Fome e massacres deram fim à última grande metrópole maia

SÃO CARLOS, SP (FOLHAPRESS) - Mudança climática, conflitos internos e colapso político: a lista de desgraças poderia ser usada para caracterizar alguns países do século 21, mas também descreve o que parece ter acontecido na cidade de Mayapan, a última grande metrópole da civilização maia, na primeira metade do século 15 d.C., de acordo com um novo estudo.

Combinando dados arqueológicos, históricos e climatológicos, os autores da pesquisa propõem que uma fase de secas prolongadas teria desestabilizado a economia da capital, dividindo seus 20 mil habitantes em facções lideradas por famílias nobres e, por fim, levando a uma guerra civil e ao abandono da cidade.

Não foi o fim dos maias -os invasores espanhóis ainda encontraram cidades dessa civilização quando desembarcaram no atual México no século seguinte-, mas nenhum centro político voltaria a ser tão poderoso na região depois da queda da metrópole.

O perfil detalhado do colapso de Mayapan acaba de sair em artigo na revista especializada Nature Communications. Assina o trabalho uma equipe internacional de pesquisadores liderada por Douglas Kennett, do Departamento de Antropologia da Universidade da Califórnia em Santa Barbara.

Kennett também é autor de um estudo importante sobre outra fase apocalíptica da civilização maia, que se desenrolou bem antes, por volta do ano 1000 d.C., dando cabo de diversas cidades. "Alguns processos semelhantes estavam acontecendo naquela época, no que diz respeito ao papel da seca como algo que solapou a economia agrícola maia, mas a desintegração das cidades-Estado desse período se desenrolou ao longo de centenas de anos, impactando a integração entre elas de maneiras muito mais complicadas", compara ele.

No caso de Mayapan, fundada por volta do ano 1150 (a época das Cruzadas na Europa), os pesquisadores contavam com duas "máquinas do tempo": rochas calcárias de uma caverna a 12 km da cidade e as camadas de sedimentos no fundo de um lago subterrâneo a 27 km da antiga metrópole.

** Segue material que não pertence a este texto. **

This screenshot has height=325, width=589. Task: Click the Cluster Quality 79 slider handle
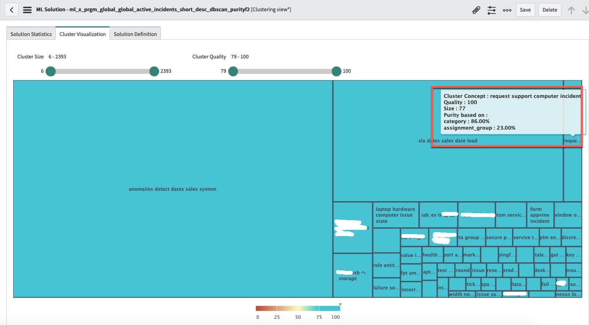[x=233, y=71]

A composição química de ambos os tipos de amostra, bem como o grau de salinidade dos sedimentos da lagoa, indicam que uma sucessão de secas passou a afetar a região a partir de 1350. De 1400 até 1430, segundo as estimativas dos pesquisadores, a secura se tornou tamanha que uma estalagmite da caverna parou de crescer. Esse tipo de estrutura, basicamente um pilar de rocha que se estabelce no chão da gruta, só se forma quando a umidade do teto da caverna derrama pingos de água no solo, os quais carregam minerais em sua composição. Portanto, sem chuva, as estalagmites tendem a não se formar.

A esse cenário de seca prolongada, que provavelmente afetou muito as lavouras de milho que eram a base da economia e da alimentação dos maias, somam-se várias pistas sobre encolhimento populacional e conflitos. Dados sobre sepultamentos em Mayapan, com datações precisas de esqueletos encontrados na cidade, indicam que a população começou a diminuir a partir de 1350 (afinal de contas, com menos gente morando na cidade, menos gente era enterrada lá também).

Entre as indicações trazidas pelos esqueletos, no entanto, há coisas bem mais tétricas do que meros sepultamentos individuais. Também há vários casos de valas comuns, covas rasas nas quais dezenas de pessoas foram jogadas junto com fragmentos de cerâmica, apresentando sinais de violência como facas de pedra enfiadas em costelas, esquartejamento e queima. De novo, as datas dessas valas comuns batem com o período de crise e colapso da cidade.

"A composição química dos restos mortais nas covas rasas é comparável à da população geral de Mayapan, e temos evidências preliminares de DNA indicando que alguns dos indivíduos eram aparentados entre si, o que sugere que eram famílias do local, e não estrangeiros capturados na guerra", diz o pesquisador americano. No fim das contas, a fome e os massacres teriam feito com que os últimos habitantes abandonassem a cidade.